Por fin, Miguel Ángel aceptó refunfuñando la orden del Papa y de inmediato inició una tarea sensacional con la furia de los conversos. Incluso amplió su trabajo y lo extendió a las bóvedas de la capilla, lo que le costó otro enfrentamiento con Julio II, quien lo resolvió con un resignado y autoritario "Haz lo que quieras".
Los cardenales que acaban de elegir como Papa a Richard Prevost, León XIV, tal vez hayan contemplado en sus momentos de meditación, inspiración, invocación y reflexión, a qué negarlo, ese techo maravilloso de la Capilla Sixtina en el que se representa la creación del hombre. Si lo hicieron, y no hay razón para pensar que no lo hicieron, deben haber quedado deslumbrados por el intenso azul que ilumina el recinto, que parece descender del cielo y que ha estado descendiendo desde hace quinientos años gracias a la maestría de Miguel Ángel.

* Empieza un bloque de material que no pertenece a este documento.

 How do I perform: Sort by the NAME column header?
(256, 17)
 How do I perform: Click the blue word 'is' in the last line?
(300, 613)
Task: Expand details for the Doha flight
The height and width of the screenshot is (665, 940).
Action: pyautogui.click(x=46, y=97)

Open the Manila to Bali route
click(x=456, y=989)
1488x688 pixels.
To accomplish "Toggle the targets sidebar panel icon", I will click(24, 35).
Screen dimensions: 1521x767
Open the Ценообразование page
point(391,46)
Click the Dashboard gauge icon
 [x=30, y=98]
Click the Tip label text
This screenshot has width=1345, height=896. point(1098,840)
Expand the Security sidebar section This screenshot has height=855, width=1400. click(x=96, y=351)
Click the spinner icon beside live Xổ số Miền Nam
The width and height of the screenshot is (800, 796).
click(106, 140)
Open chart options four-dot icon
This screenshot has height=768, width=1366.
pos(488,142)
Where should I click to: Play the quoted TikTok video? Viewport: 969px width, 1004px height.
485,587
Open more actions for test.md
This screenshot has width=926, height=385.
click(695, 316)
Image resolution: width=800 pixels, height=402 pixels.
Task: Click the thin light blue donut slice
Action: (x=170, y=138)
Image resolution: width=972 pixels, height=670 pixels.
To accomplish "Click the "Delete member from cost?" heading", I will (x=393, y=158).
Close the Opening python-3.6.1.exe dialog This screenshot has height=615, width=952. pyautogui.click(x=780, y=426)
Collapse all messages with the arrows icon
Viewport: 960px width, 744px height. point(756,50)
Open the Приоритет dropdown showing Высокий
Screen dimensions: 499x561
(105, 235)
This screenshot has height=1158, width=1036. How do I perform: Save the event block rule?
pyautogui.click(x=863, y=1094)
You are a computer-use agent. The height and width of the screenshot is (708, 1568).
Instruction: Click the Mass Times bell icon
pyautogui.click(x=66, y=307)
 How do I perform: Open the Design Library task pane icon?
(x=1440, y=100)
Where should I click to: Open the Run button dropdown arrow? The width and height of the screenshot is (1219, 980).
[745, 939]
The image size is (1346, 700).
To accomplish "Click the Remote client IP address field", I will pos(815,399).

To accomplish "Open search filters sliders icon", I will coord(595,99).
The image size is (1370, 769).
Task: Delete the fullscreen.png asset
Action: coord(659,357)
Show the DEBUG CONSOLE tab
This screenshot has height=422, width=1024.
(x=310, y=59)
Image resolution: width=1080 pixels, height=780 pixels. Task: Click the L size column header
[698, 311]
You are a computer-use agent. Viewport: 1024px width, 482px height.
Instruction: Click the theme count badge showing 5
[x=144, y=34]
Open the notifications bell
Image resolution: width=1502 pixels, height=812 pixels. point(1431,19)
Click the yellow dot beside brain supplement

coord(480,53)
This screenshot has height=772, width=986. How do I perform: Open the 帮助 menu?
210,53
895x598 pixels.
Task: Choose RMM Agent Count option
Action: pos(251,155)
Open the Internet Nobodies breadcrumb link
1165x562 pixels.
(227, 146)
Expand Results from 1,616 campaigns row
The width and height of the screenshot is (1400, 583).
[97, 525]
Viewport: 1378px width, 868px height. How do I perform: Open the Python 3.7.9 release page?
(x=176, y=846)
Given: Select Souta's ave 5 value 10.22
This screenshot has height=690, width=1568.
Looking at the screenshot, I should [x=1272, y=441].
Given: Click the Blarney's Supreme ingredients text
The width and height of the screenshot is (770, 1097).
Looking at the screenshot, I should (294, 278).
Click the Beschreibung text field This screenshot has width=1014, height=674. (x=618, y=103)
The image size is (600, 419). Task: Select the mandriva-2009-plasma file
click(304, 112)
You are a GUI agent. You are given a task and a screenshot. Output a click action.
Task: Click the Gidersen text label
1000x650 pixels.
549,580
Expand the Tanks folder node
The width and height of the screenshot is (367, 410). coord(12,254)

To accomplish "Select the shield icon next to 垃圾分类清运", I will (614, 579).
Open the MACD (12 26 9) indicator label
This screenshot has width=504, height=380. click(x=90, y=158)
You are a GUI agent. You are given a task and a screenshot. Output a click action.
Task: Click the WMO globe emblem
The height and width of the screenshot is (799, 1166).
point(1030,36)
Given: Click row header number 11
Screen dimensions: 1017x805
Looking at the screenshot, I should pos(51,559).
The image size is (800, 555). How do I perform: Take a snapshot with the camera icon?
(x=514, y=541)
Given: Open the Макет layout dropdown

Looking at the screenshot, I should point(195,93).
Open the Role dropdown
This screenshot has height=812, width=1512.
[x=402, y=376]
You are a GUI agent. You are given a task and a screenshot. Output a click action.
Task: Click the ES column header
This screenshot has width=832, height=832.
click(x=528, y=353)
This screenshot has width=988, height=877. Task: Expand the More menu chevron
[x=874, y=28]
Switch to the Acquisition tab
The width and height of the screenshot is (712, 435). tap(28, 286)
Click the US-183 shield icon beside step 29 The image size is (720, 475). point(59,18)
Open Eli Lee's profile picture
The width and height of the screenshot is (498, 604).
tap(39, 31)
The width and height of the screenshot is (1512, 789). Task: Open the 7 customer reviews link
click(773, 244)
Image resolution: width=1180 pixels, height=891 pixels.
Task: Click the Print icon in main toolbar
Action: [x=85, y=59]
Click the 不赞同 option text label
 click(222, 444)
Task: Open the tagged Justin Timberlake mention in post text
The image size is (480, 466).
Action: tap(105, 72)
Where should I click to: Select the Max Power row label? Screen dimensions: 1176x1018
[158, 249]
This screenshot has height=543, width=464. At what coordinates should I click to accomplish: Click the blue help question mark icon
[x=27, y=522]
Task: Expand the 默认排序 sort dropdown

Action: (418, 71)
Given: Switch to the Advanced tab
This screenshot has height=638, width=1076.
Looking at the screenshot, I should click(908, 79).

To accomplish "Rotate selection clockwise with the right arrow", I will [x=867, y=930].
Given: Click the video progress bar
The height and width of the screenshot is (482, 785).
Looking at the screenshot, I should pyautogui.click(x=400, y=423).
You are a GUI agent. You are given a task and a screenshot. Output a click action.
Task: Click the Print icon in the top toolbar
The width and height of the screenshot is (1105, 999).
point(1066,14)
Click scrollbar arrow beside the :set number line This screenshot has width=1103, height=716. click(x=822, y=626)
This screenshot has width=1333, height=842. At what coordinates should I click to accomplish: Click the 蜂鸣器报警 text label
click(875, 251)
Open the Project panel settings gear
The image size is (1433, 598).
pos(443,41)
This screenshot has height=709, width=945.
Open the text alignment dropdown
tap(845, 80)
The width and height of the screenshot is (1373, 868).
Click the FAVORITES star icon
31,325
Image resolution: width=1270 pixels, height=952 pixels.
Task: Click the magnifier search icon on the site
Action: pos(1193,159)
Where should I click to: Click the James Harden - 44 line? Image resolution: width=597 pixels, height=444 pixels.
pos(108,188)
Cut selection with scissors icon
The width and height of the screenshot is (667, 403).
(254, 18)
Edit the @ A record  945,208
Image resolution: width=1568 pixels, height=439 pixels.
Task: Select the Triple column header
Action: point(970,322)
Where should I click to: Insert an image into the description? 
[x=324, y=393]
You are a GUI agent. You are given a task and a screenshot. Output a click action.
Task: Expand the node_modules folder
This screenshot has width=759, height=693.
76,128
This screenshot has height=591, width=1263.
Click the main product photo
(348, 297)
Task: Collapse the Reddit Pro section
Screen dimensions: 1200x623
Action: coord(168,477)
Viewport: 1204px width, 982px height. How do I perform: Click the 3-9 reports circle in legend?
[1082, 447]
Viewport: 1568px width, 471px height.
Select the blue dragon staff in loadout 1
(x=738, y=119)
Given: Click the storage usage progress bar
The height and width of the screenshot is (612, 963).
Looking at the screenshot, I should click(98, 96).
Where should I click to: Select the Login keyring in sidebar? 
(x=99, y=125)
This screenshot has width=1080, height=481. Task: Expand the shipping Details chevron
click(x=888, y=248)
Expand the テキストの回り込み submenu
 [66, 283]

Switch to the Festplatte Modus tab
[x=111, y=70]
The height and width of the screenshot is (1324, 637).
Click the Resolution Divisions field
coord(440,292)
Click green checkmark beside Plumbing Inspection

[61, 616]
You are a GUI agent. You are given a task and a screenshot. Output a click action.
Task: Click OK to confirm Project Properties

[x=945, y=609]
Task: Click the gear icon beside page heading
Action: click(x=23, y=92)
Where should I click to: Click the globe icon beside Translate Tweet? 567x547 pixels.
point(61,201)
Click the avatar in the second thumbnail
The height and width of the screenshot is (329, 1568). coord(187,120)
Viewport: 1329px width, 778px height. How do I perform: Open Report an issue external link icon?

La Capilla Sixtina es peculiar. Desde el exterior, casi no se distingue, ya que carece de los adornos arquitectónicos y escultóricos comunes en iglesias y capillas; no tiene una fachada principal y no es posible entrar en ella desde afuera: solo se accede desde el interior del Palacio Apostólico. Su bóveda principal mide veinte metros con setenta centímetros de altura y cubre un rectángulo de cuarenta metros con noventa centímetros de largo por trece metros con cuarenta centímetros de ancho.
De modo que Miguel Ángel construyó él mismo un gran andamio móvil de dieciocho metros de altura para trabajar cómodamente. De todas formas, hay que imaginarlo solo, frente a esas enormes paredes en blanco, tomando la decisión de plasmar en ellas una obra inmortal. Y lo hizo.